EXERCISE GOAL: Format the lines below as a JSON list of strings, one string per line, skipping blank lines. Leave the pictures out of the list.
>> begin INPUT ROWS
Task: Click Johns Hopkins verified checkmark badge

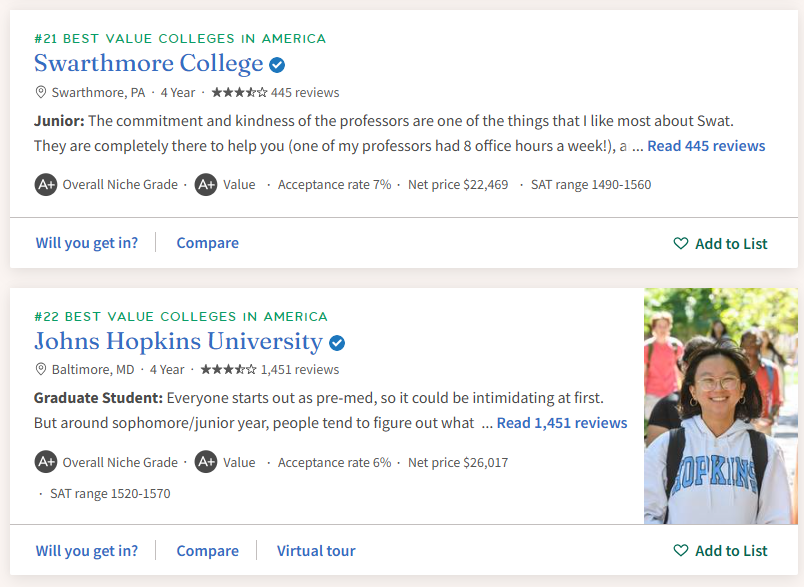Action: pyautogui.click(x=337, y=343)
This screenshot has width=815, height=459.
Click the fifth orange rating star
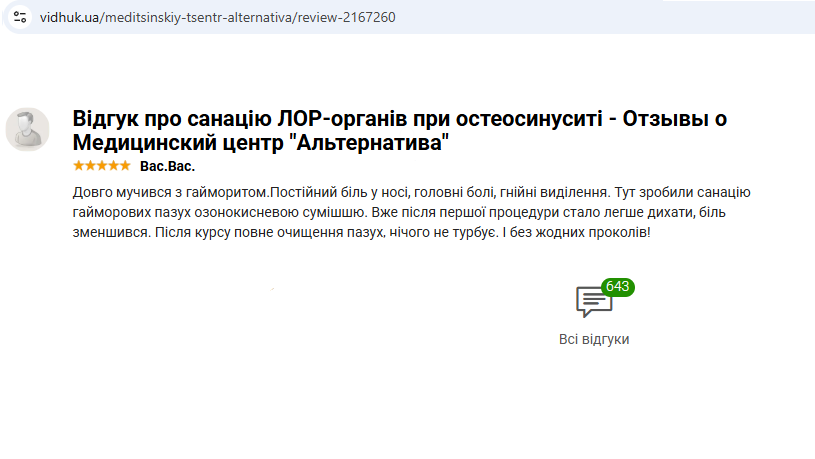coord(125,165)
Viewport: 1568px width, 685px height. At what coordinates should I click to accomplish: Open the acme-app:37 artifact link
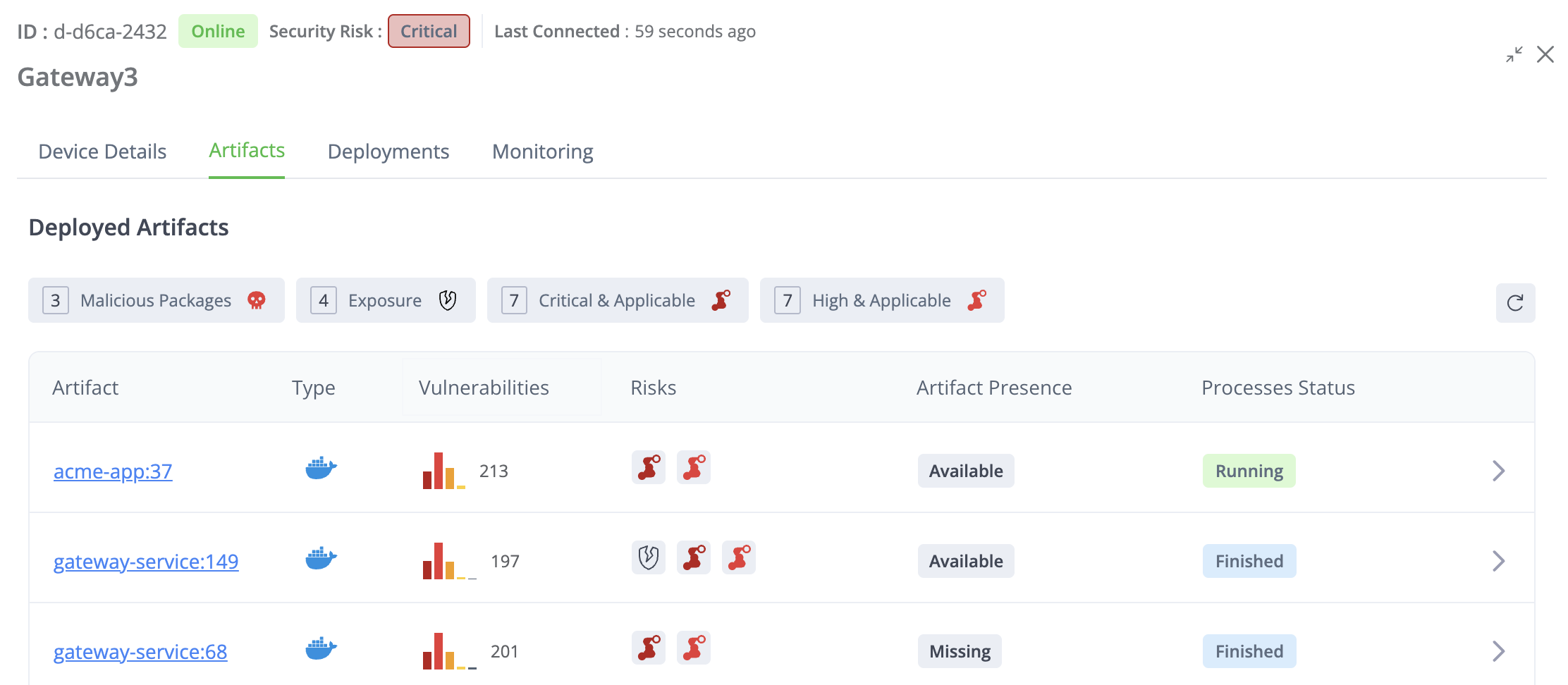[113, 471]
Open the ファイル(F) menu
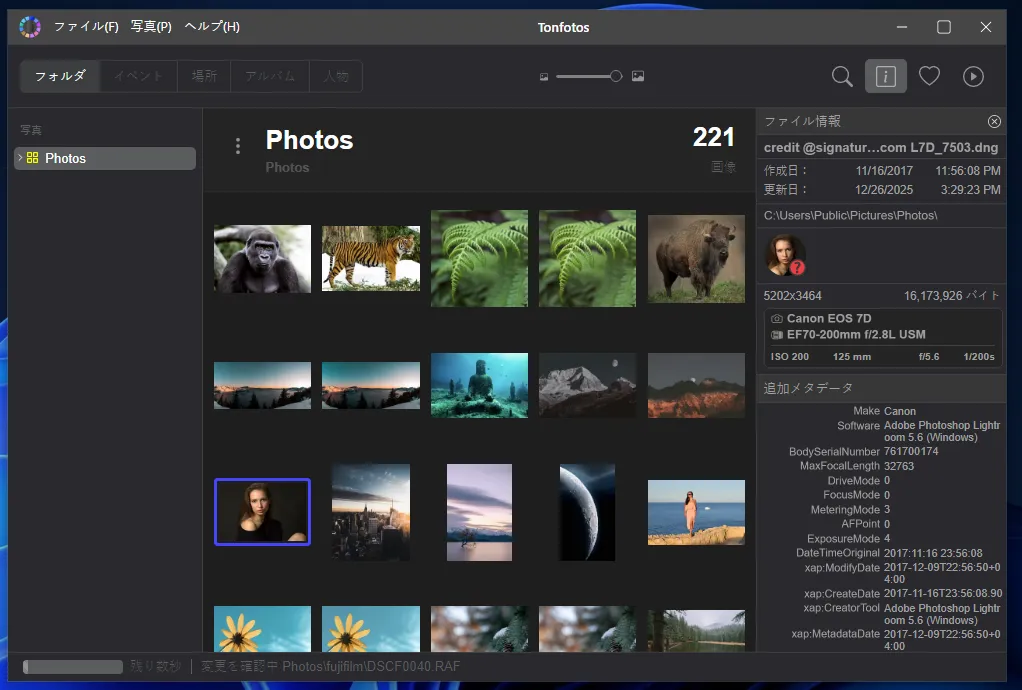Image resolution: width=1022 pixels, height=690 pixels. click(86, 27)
>> end INPUT ROWS
OUTPUT OF THE TASK:
[
  "Task: Click Johns Hopkins verified checkmark badge",
  "Action: pyautogui.click(x=337, y=343)",
  "This screenshot has width=815, height=459.",
  "Click the fifth orange rating star",
  "coord(125,165)",
  "Viewport: 1568px width, 685px height. At what coordinates should I click to accomplish: Open the acme-app:37 artifact link",
  "[113, 471]",
  "Open the ファイル(F) menu",
  "Image resolution: width=1022 pixels, height=690 pixels. click(86, 27)"
]